_Lesetext_
|---|

Konstantin Wecker steht auch mit 75 Jahren noch auf der Bühne. Nach fünf Jahrzehnten Karriere blickt der Musiker im Interview mit spot on news auf eine grosse Wandlung seines Lebens zurück: Wie er vom «wirklich doofen Macho», wie er selbst sagt, zum Feministen wurde. Bei seinen Söhnen erlebe er «mit grosser Freude», dass sie keiner «Macho-Generation» mehr entstammen so wie er selbst. Man müsse «das Glück haben, grossartigen Frauen begegnen zu dürfen», sagt Wecker.
Sie machen sich stark für Feminismus. Woran fehlt es, was muss aus Ihrer Sicht getan werden für eine gleichberechtigte Gesellschaft?

|---|

[Einträge zur Lokalisierung von Wörtern und Elementen]
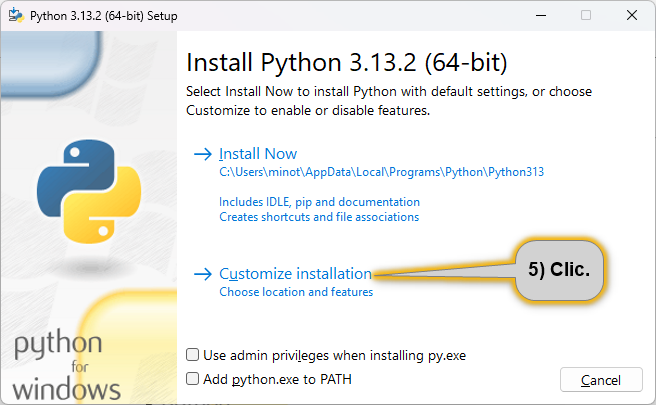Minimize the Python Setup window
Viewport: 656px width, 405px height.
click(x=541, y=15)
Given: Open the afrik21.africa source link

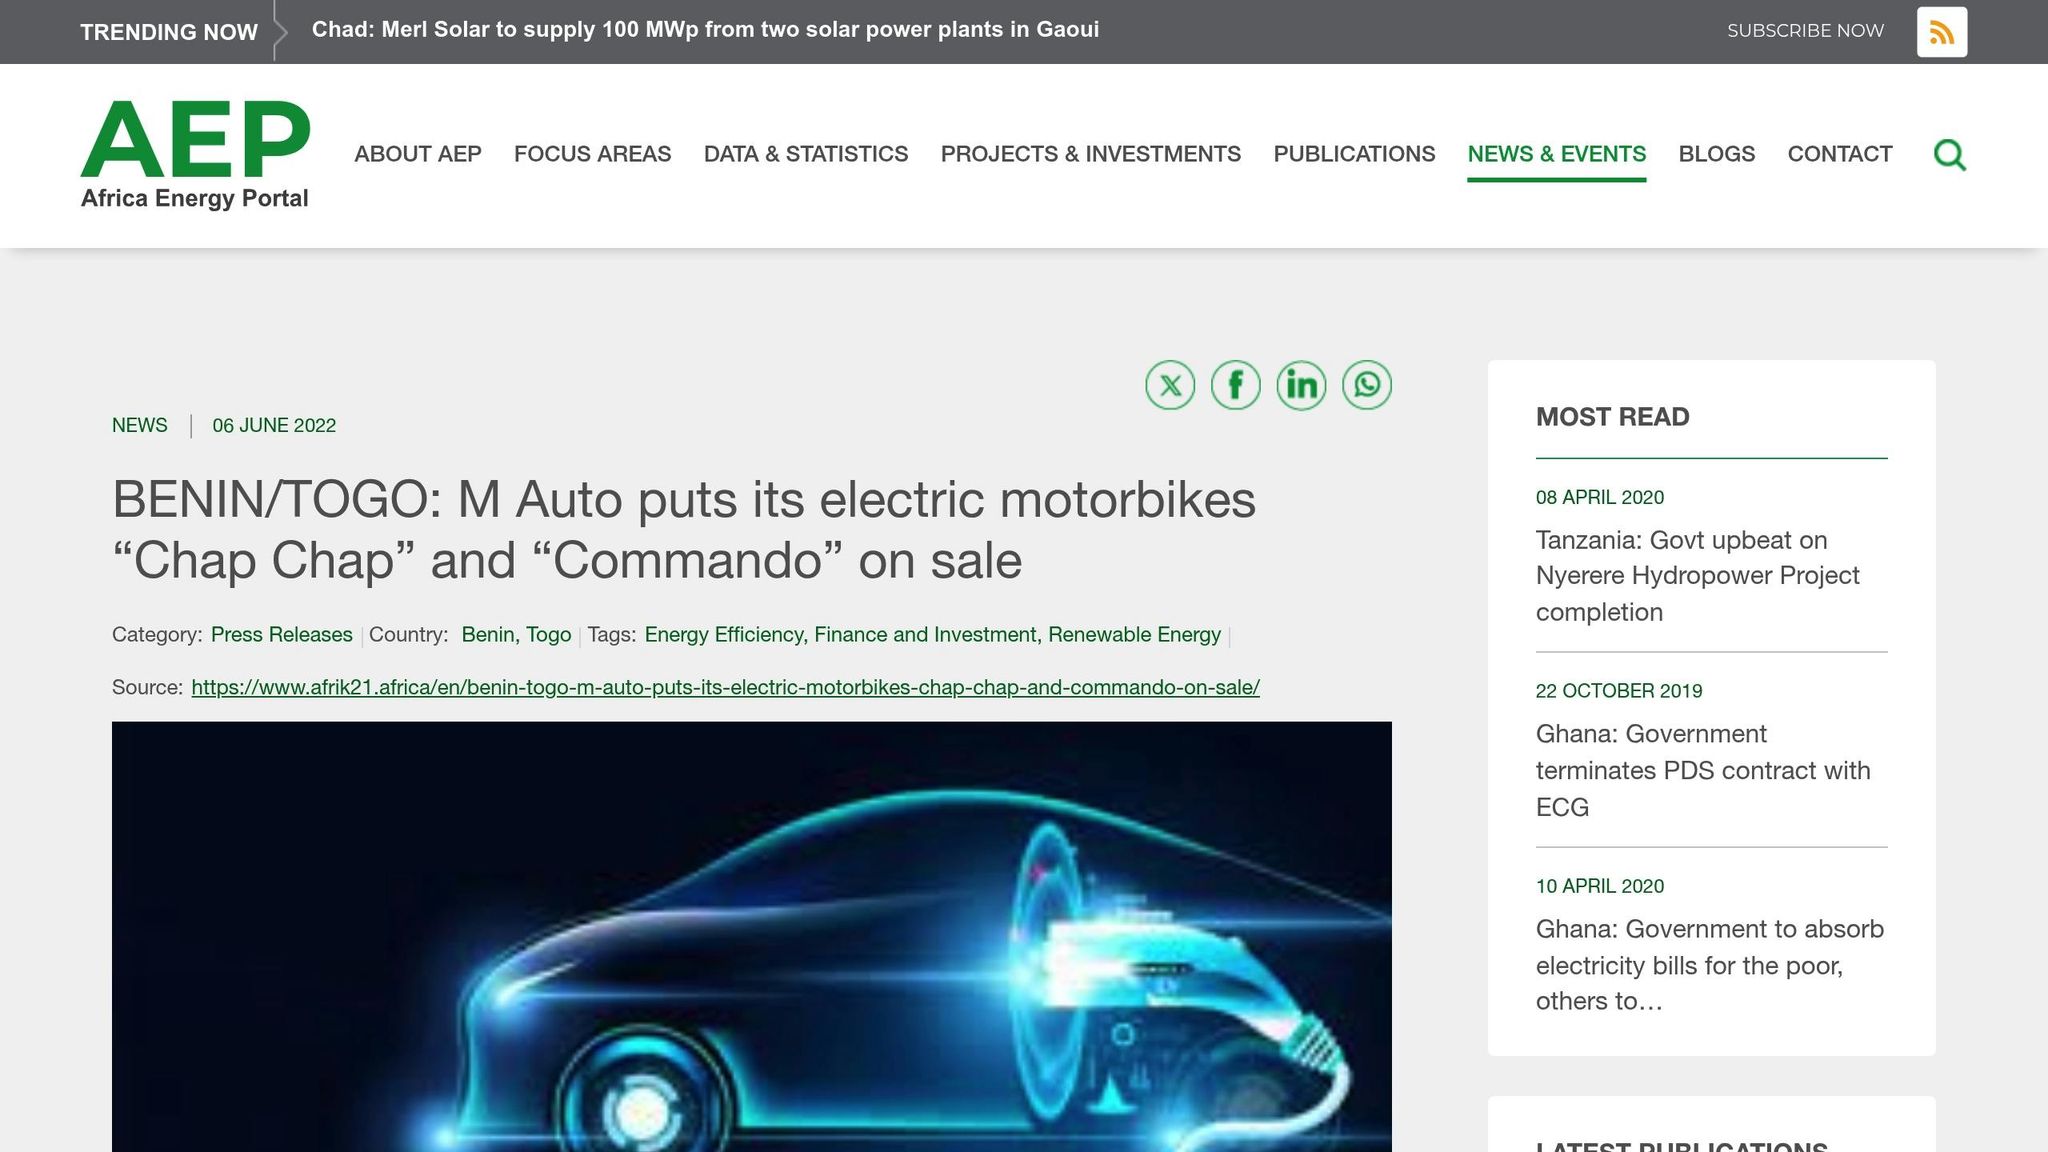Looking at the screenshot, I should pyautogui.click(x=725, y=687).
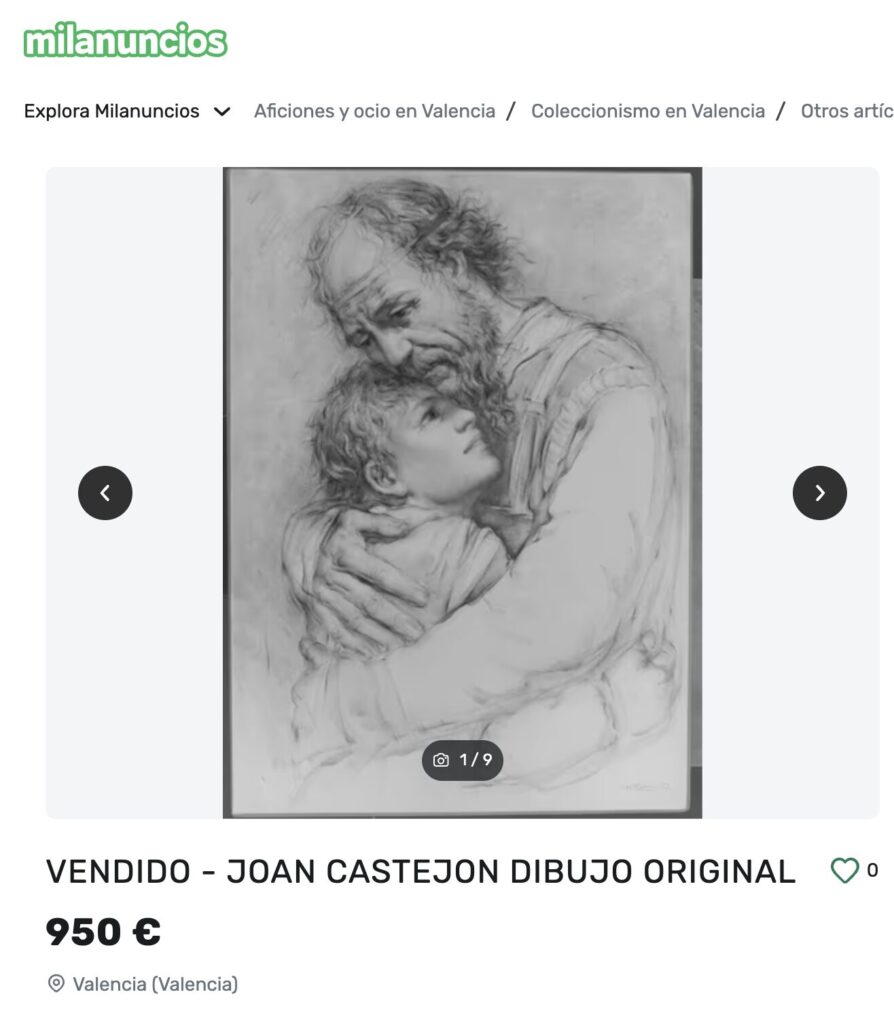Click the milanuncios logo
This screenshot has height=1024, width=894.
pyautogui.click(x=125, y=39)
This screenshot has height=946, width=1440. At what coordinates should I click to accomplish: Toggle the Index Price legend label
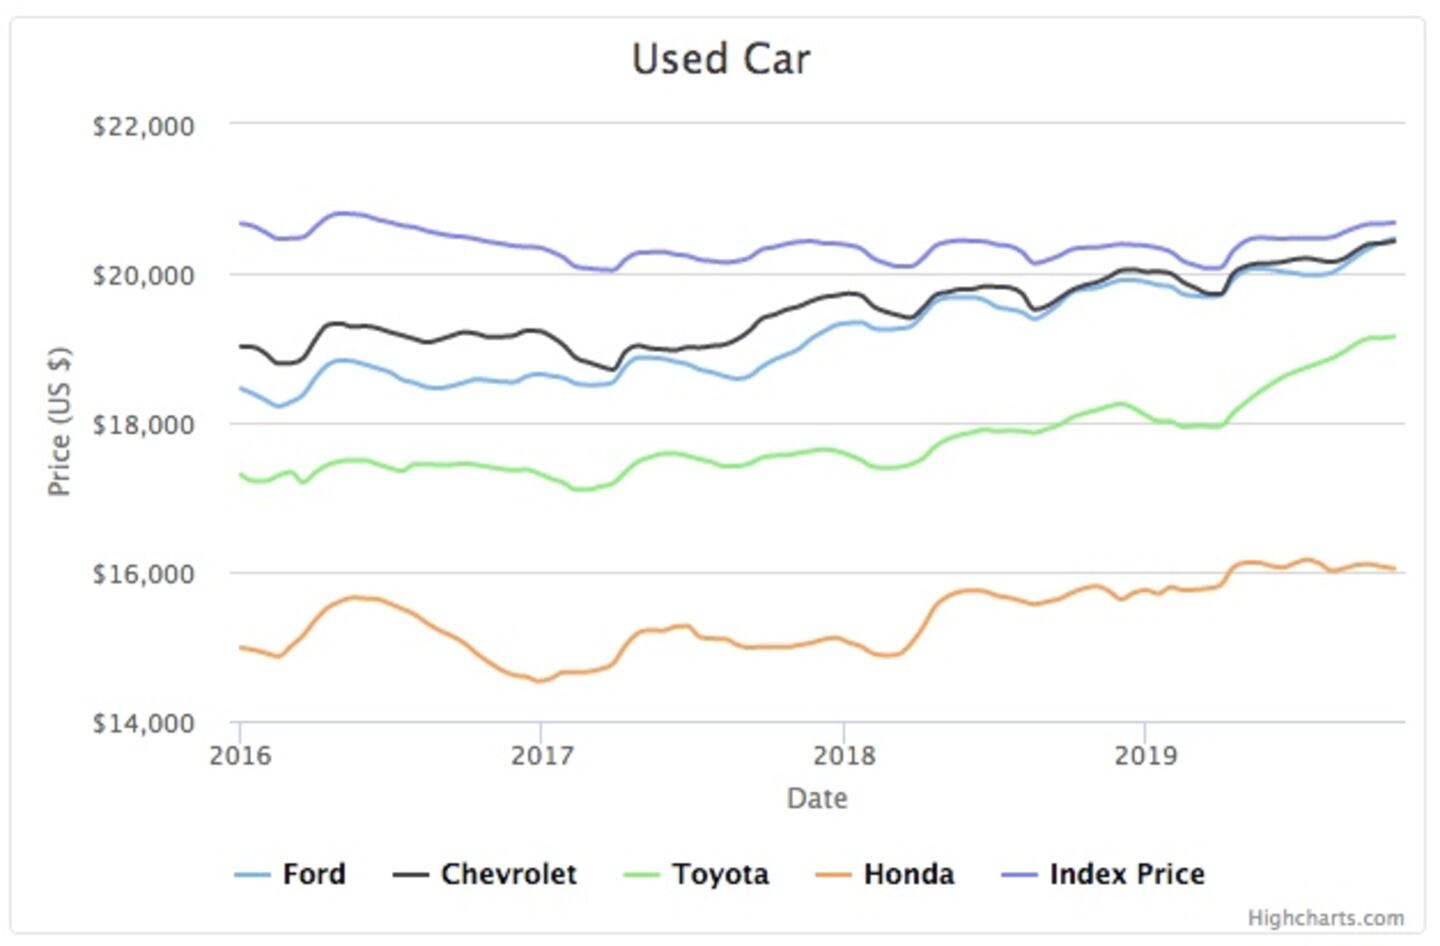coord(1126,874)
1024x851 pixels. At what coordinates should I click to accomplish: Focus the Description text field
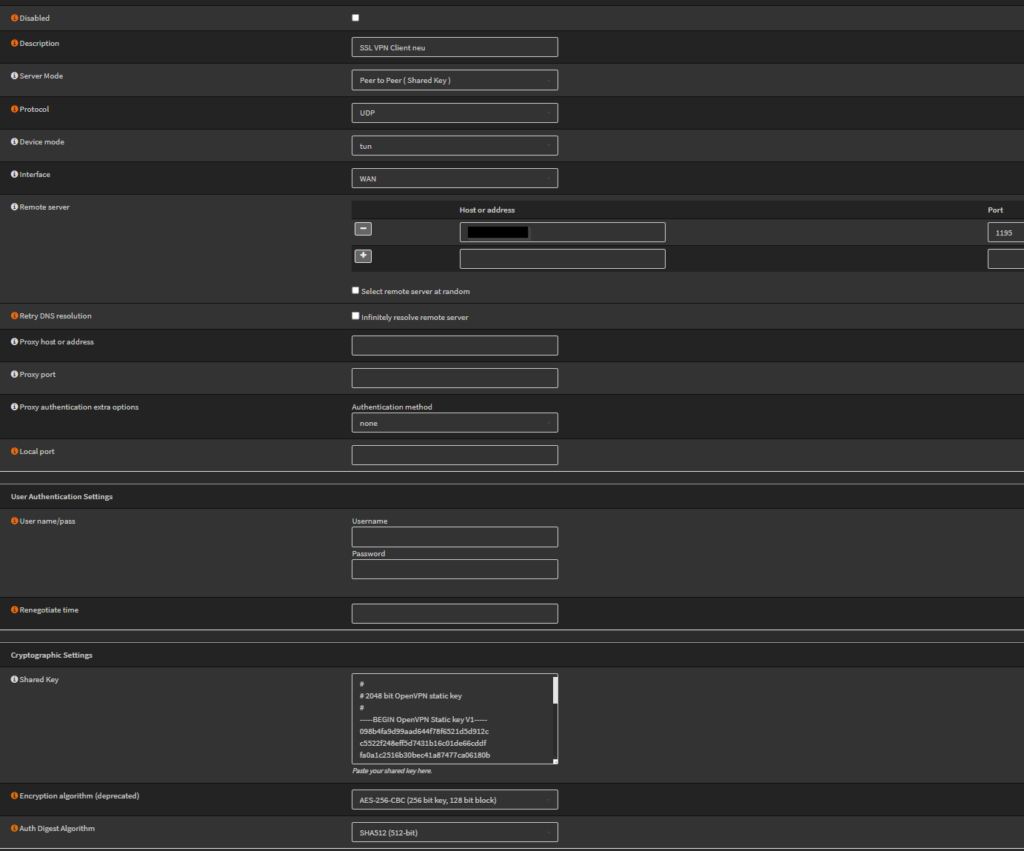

|---|

_Aufgaben_
A. Nenne sämtliche Wendungen, die im Lesetext in Guillemets (« ») stehen.
B. Gib den Abschnitt des Lesetexts wortgetreu wieder. Beginne bei den Worten „Konstantin Wecker steht“ und ende nach „eine gleichberechtigte Gesellschaft?“.

_Lösungen_
A.
«wirklich doofen Macho»
«mit grosser Freude»
«Macho-Generation»
«das Glück haben, grossartigen Frauen begegnen zu dürfen»

B.
Konstantin Wecker steht auch mit 75 Jahren noch auf der Bühne. Nach fünf Jahrzehnten Karriere blickt der Musiker im Interview mit spot on news auf eine grosse Wandlung seines Lebens zurück: Wie er vom «wirklich doofen Macho», wie er selbst sagt, zum Feministen wurde. Bei seinen Söhnen erlebe er «mit grosser Freude», dass sie keiner «Macho-Generation» mehr entstammen so wie er selbst. Man müsse «das Glück haben, grossartigen Frauen begegnen zu dürfen», sagt Wecker.
Sie machen sich stark für Feminismus. Woran fehlt es, was muss aus Ihrer Sicht getan werden für eine gleichberechtigte Gesellschaft?